Hussain Haqqani, Islamabad's envoy to Washington, recently asked an audience of mainly military officers by a show of hands, "what is the principle national security threat to Pakistan?": a majority named the United States.
One of the generals who attended a meeting with Musharraf days after 911 said that none of the officers openly questioned his decision to side with the United States, but some reminded him "that Americans have a habit of pulling the rug from under our feet once their interests are served".
"America is after our nuclear assets," said the now-retired general, who asked not to be named. "It wants to create chaos in Pakistan to force the United Nations to say Pakistan is an unstable state and cannot secure its nuclear weapons and the international community should take control of these weapons."
There is mounting frustration with the relationship on the US side too, and calls for an end to the security and economic funds that Pakistan receives from Washington, which have added up to some $20 billion since 2001.
This week the White House hailed Pakistan's capture of a top al Qaeda figure as an example of counter-terrorism cooperation.
But it was a rare moment of entente amid US accusations that Pakistan plays a double game over militants on its soil. For many, the fact that bin Laden had been holed up for years in a house just a couple of hours up the road from Islamabad and near a Pakistani military academy said it all.
Pakistan denies any collusion with al Qaeda and regularly reminds Washington that it has paid the highest price in human life and money supporting the US war on militancy.
However, the root of the trust deficit lies with Pakistan's intelligence agency, the ISI, which has a long history of nurturing militant groups to fight India.
Pakistan also stands accused of shielding on its own soil Afghan Taliban, the Haqqani network and others that battle US troops in Afghanistan to guarantee that it has a proxy stake in any political settlement there when American forces withdraw.
"Let me be clear: many Americans died in Afghanistan because of Pakistan's ISI," US senator and naval reservist Mark Kirk fumed this week after an assignment in Afghanistan, proposing "an American tilt" towards India to encourage Delhi to bankroll an Afghan government that could fight terrorism and the ISI.
Ayesha Siddiqa, an expert on the Pakistani military, said the United States and Pakistan have reached a point of strategic divergence as the moment for Afghanistan to stand on its own approaches.
"They can no longer agree on the endgame in Afghanistan," she said. "Both are trying to get the maximum out of each other before that comes."

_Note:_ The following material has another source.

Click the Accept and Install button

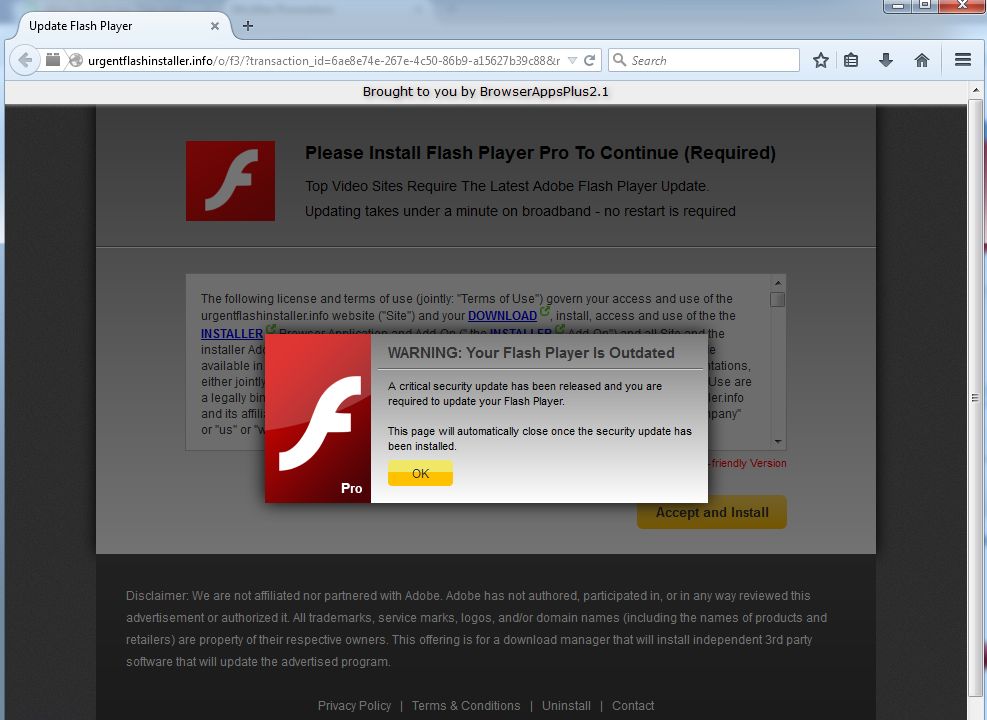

Embarrassed and feeling betrayed by the secret raid on bin Laden, Pakistan has cut back on US counter-insurgency trainers in the country and placed limits on CIA activities there. Washington responded by suspending about one-third of its $2.7 billion annual defence aid to Islamabad.
"All-weather friend" China
In a sign that Pakistan is looking to use its amity with China as a lever in its troubled relationship with Washington, when the prime minister made his first address to the nation on the bin Laden incident he seized the opportunity to lavish praise on "our all-weather friend".
But Beijing's friendship will only go so far.
There is no sign that China is ready to shoulder the financial cost of propping up Pakistan that the United States has so far been willing to bear, and it will calculate that getting too close would tighten strategic ties between Washington and New Delhi, stoking regional tensions.
Despite the tit-for-tat diplomatic sniping between them, Pakistan and the United States are trying to prevent a breakdown of relations. It is proving hard but, for now, both need each other too much to abandon their strategic alliance.
"The United States and Pakistan are going to need to continue to cooperate on counter-terrorism, whether they like it or not," said Stephen Tankel of the Carnegie Endowment for International Peace in an online discussion last week.
"Both sides are not prepared to walk away from the relationship but are beginning to reassess what the nature of that relationship should be going forward."